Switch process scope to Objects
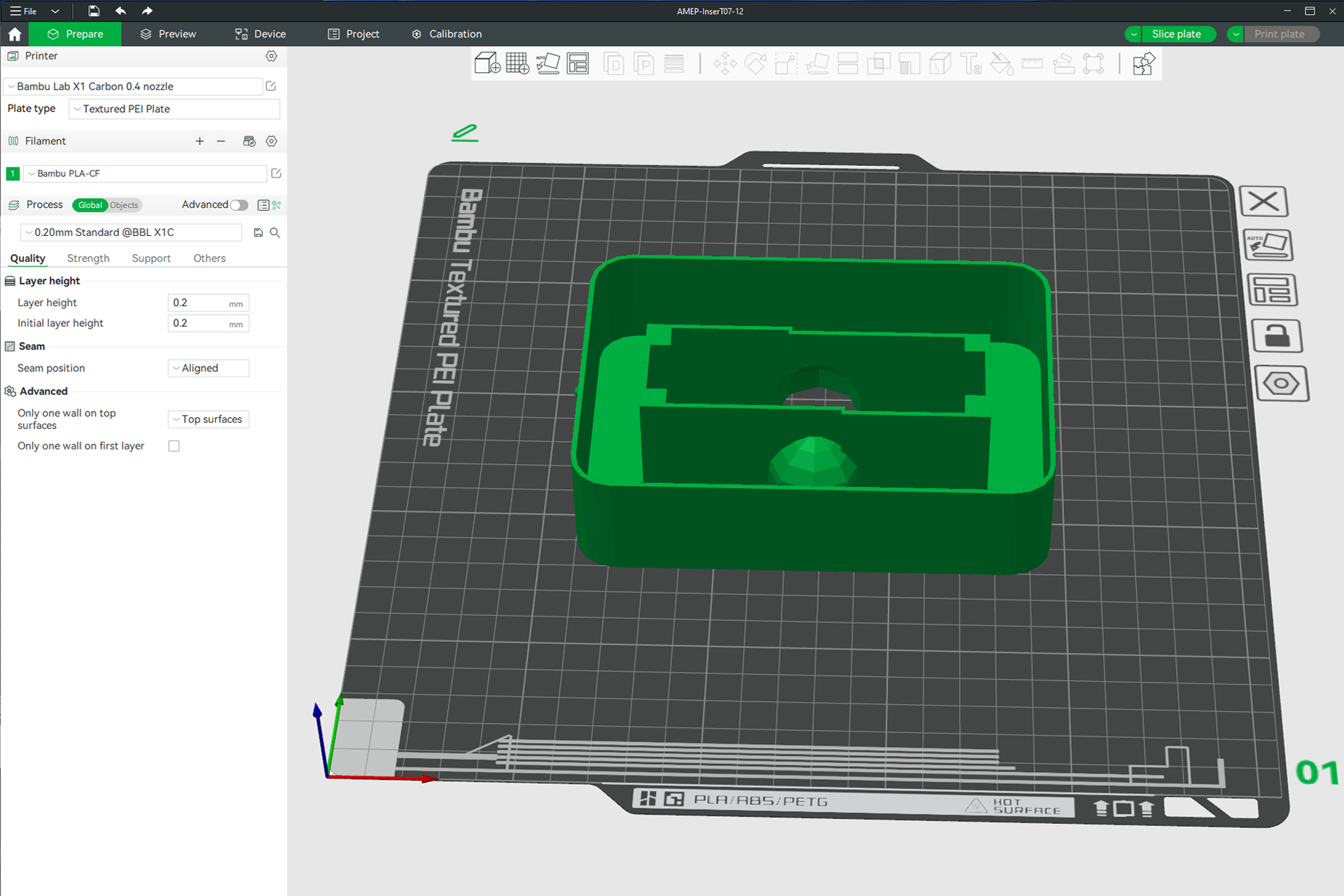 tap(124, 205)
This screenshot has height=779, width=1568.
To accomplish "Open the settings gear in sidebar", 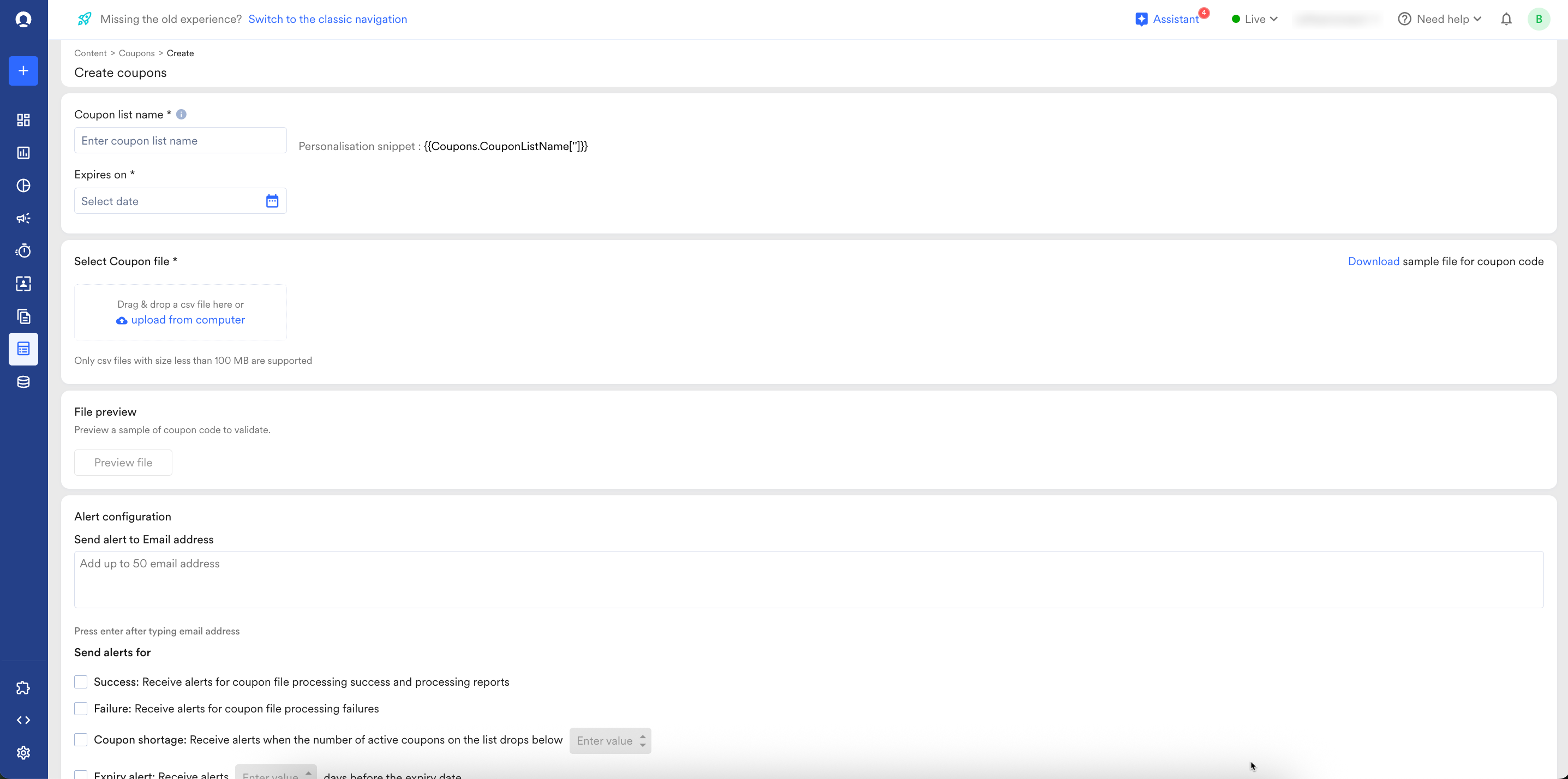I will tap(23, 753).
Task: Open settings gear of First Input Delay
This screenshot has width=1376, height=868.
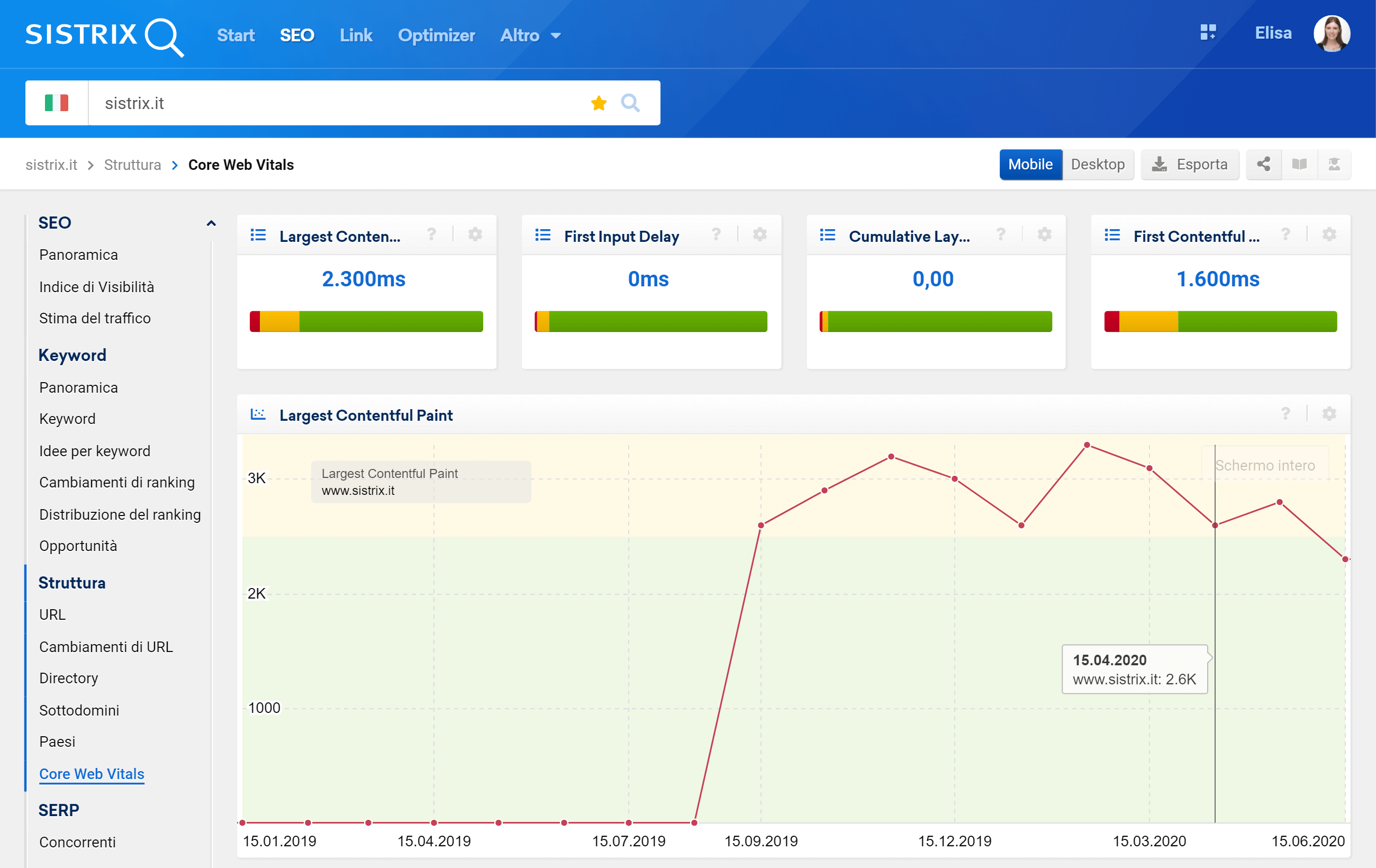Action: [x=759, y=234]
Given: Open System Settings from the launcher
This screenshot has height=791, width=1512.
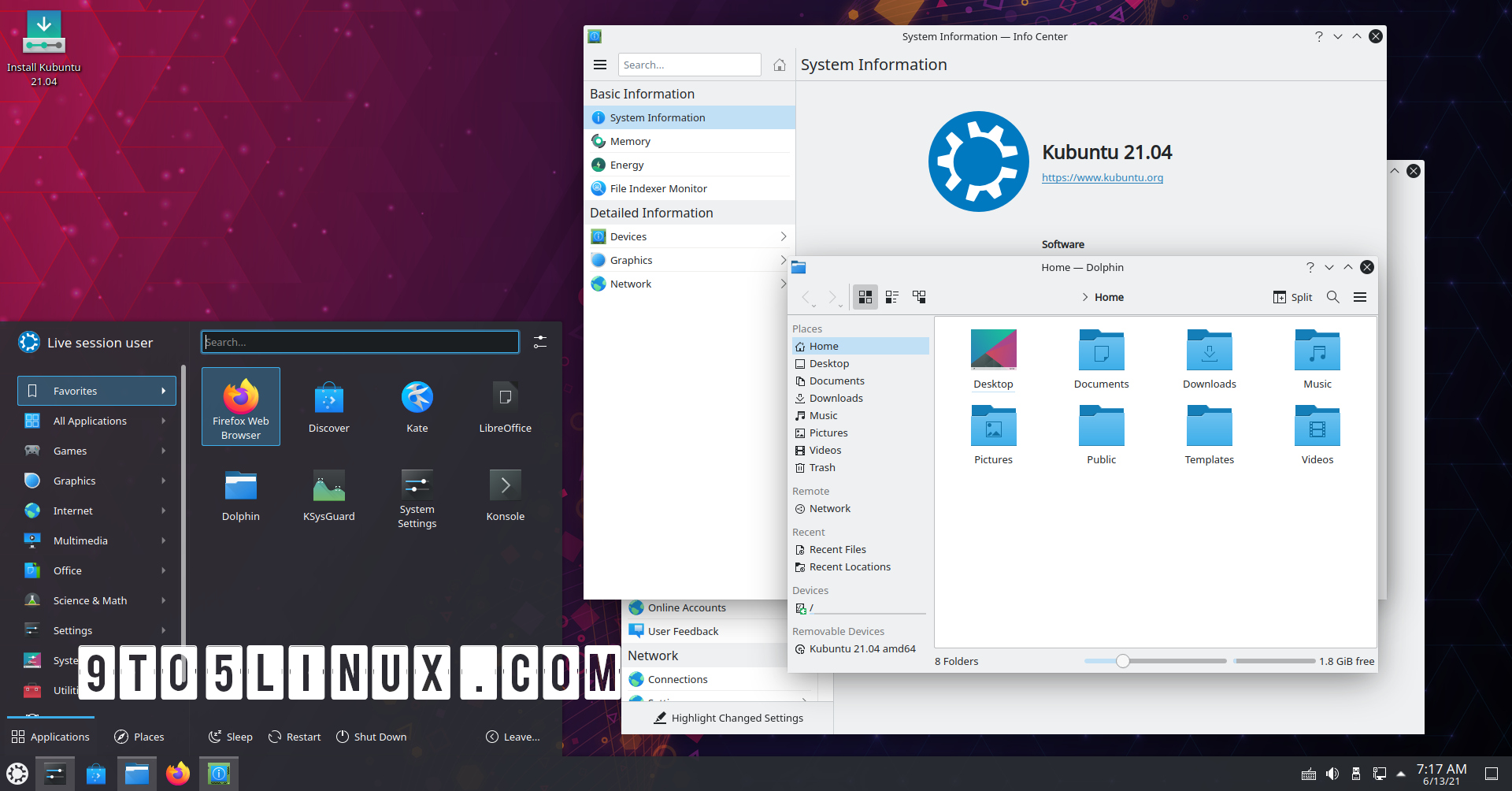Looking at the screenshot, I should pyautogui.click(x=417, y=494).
____________________
YOUR GOAL
Reproduce, word for word, the lines from the one containing "Given: Open System Settings from the launcher" through the final line above. Leave every picture out.

PROBLEM SOLUTION
Given: Open System Settings from the launcher
This screenshot has height=791, width=1512.
Looking at the screenshot, I should pyautogui.click(x=417, y=494).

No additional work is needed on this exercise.